Most herbivorous animals - including cattle, goats, horses, and sheep - are known reservoirs of the bacterium that causes anthrax, a dangerous though uncommon zoonotic disease. Primarily a disease of the animals mentioned, anthrax usually occurs as an infection of the intestinal tract. As a zoonotic disease, it is acquired by humans through contact with the contaminated hair, hides and wool of the animals.
The germ of this zoonotic disease, Bacillus anthracis, appears as spores which adhere to the hair or skin of animals, remaining potentially dangerous for a long time. People who regularly handle animals because of the nature of their work (examples, farmers, workers in the wool and hide industries, and even veterinarians) are the most susceptible to anthrax as they are always exposed to the known vectors and mode of spread of this zoonotic disease.
Anthrax may occur in humans in either of two forms: as malignant pustule or as woolsorter's disease. In the former, the spores usually enter through a break in the person's skin. In the latter, the spores are inhaled into the lungs or introduced into the person's body in contaminated meat. Between these two forms of diseases, woolsorter's disease is the more serious one, with about a fifth of all cases ending in death.

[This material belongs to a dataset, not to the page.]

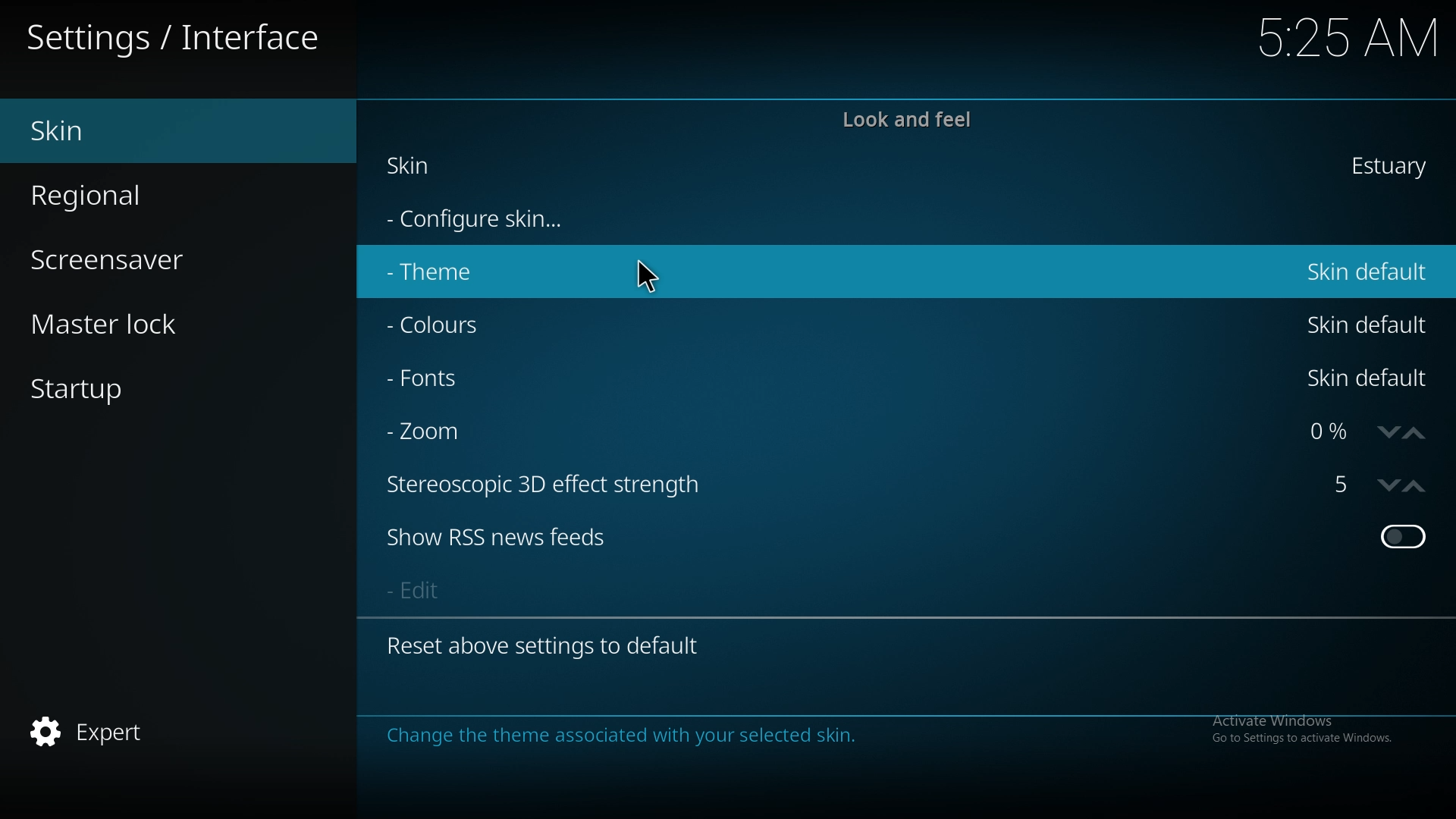 The height and width of the screenshot is (819, 1456). I want to click on theme, so click(549, 273).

In a typical case of malignant pustule, a small, red, slightly elevated spot resembling a small boil appears within 12 to 24 hours at the site where the spores entered, usually through an abrasion or a scratch. The lesion enlarges rapidly with the surrounding area becoming hard and edematous. The person infected with malignant pustule experiences itching, although there is very little pain. If malignant pustule is treated within 24 hours from occurrence, the result is favorable. This form of anthrax in humans usually responds favorably to antibiotics.
As its name so implies, woolsorter's disease is an occupational disease in those working in the wool industry. It was from woolsorter's disease that Bacillus anthracis was set apart from other possible bacteria in 1877 (by the German physician Heinrich Hermann Robert Koch) and proved responsible for the anthrax in animals. If woolsorter's disease is not immediately treated, it may lead to the local death of soft tissues (gangrene) or blood poisoning (septicemia) which can be fatal to the affected person in only about 5 to 7 days.
Vaccines are used to control this zoonotic disease in animals. For humans, control of malignant pustule or woolsorter's disease can be accomplished in three ways: Workers in occupations where exposure to anthrax is a possibility should wear protective clothing and gloves; potentially infected hair, hides, wool, and such items made from them should be sterilized; and suspected lesions should be treated promptly. Demonstration of the bacteria in suspected lesions is a conclusive evidence of the occurrence of malignant pustule or woolsorter's disease.